The noise looks like this.

{ "catalog": {
	"plants": [
		{
			"common": "",
			"botanical": "",
			"zone": "",
			"light": "",
			"price": "",
			"availability": ""
		},
		{
			"common": "",
			"botanical": "",
			"zone": "",
			"light": "",
			"price": "",
			"availability": ""
		},
		{
			"common": "",
			"botanical": "",
			"zone": "",
			"light": "",
			"price": "",
			"availability": ""
		}
	]
}}

We have 162 signal characters like last time, but only 350 noise characters, which is a ratio of 0.46. This includes the characters for additional indentation that the JSON required to be readable.

What does this mean?

The signal-to-noise ratio for JSON in this example, 0.46, is higher than the ratio for the XML data, 0.37. That means there’s more real content compared to characters used to structure the content. In the end, this improves readability, and it may be why JSON is more popular than XML in recent years.

What’s more interesting than these small examples is how the idea manifests in other areas of software development. Domain-specific languages aim to solve particular problems, and with this constraint they are often less verbose than general-purpose languages. With certain assumptions, the language can be reduced to only what’s needed to express the solution to a problem. A higher signal-to-noise ratio.

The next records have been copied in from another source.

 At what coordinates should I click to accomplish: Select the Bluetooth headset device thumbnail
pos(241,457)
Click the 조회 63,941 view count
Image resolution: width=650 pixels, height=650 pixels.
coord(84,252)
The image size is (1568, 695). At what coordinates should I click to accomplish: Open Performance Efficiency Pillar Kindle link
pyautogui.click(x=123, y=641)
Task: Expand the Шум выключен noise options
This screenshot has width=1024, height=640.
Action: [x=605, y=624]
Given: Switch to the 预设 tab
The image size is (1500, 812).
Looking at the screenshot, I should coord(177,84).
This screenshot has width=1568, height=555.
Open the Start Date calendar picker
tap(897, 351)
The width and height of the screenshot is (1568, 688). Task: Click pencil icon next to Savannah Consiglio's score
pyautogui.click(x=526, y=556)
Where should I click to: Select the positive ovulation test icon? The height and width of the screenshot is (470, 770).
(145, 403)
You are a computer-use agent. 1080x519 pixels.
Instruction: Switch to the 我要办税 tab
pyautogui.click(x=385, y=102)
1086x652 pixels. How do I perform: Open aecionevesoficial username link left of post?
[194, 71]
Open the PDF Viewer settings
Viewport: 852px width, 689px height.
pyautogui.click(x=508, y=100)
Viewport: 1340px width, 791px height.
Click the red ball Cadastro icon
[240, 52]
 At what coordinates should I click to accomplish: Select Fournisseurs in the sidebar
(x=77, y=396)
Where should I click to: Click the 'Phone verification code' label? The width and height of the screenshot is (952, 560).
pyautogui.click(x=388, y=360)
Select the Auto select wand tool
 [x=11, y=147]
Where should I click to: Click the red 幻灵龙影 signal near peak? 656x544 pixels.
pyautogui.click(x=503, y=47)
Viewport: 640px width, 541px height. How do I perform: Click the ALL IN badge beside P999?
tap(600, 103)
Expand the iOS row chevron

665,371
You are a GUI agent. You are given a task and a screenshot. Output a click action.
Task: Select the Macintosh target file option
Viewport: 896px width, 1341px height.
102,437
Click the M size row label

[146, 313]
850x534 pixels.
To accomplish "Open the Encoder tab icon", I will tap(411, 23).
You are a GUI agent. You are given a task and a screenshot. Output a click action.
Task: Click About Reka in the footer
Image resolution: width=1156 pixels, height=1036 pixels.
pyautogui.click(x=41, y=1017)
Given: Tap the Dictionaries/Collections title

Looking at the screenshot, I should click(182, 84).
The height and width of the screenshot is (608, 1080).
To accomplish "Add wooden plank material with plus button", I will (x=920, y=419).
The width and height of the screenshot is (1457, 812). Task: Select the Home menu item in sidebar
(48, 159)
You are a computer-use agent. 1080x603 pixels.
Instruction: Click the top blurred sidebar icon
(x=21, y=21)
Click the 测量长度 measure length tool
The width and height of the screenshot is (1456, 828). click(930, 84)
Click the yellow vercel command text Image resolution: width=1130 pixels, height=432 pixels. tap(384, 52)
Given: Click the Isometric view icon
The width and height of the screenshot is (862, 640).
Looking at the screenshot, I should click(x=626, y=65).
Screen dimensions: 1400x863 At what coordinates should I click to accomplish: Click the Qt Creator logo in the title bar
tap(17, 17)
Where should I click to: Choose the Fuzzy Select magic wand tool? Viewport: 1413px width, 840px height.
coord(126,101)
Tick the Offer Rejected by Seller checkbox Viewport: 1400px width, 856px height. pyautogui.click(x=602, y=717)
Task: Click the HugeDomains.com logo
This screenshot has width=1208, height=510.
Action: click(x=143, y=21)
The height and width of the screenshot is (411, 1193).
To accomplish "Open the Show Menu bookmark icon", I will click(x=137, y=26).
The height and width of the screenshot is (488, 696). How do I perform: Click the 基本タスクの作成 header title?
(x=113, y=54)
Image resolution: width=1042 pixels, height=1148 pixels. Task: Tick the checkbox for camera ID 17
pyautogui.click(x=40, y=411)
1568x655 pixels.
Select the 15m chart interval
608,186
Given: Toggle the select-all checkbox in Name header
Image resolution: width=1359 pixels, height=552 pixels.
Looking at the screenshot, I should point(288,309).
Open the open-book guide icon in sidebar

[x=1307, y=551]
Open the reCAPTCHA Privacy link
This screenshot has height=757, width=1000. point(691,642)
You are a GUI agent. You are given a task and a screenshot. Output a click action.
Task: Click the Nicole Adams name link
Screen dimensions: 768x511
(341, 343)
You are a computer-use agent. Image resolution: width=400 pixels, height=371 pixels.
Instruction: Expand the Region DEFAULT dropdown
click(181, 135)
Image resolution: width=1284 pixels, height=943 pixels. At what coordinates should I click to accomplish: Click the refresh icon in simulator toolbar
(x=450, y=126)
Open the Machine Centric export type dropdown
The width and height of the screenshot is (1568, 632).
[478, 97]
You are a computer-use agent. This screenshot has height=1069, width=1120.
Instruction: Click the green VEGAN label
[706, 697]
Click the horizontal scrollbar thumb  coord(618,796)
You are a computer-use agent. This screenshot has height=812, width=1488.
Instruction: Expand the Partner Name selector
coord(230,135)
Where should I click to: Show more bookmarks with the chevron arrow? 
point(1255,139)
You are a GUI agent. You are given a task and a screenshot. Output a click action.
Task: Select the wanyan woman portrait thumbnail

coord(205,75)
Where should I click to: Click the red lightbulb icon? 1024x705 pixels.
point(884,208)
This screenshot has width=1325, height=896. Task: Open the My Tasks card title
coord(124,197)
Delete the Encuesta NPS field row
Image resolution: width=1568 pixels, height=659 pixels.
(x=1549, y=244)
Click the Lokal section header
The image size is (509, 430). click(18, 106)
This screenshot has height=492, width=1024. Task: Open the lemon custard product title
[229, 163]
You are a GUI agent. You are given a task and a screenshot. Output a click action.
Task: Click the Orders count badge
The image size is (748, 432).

Ruby on Rails is probably the best example of this. Although it’s a framework that uses Ruby, you could argue that it’s practically a web application DSL at this point. You need to type very little to express what HTTP endpoints you want create and what web pages you want to serve.

Wasp seems to be taking this a step further, with the concepts of a web application embedded into the programming language.

I think there’s a big future for domain-specific languages that improve the signal-to-noise ratio, allowing people from more fields to leverage software to their advantage.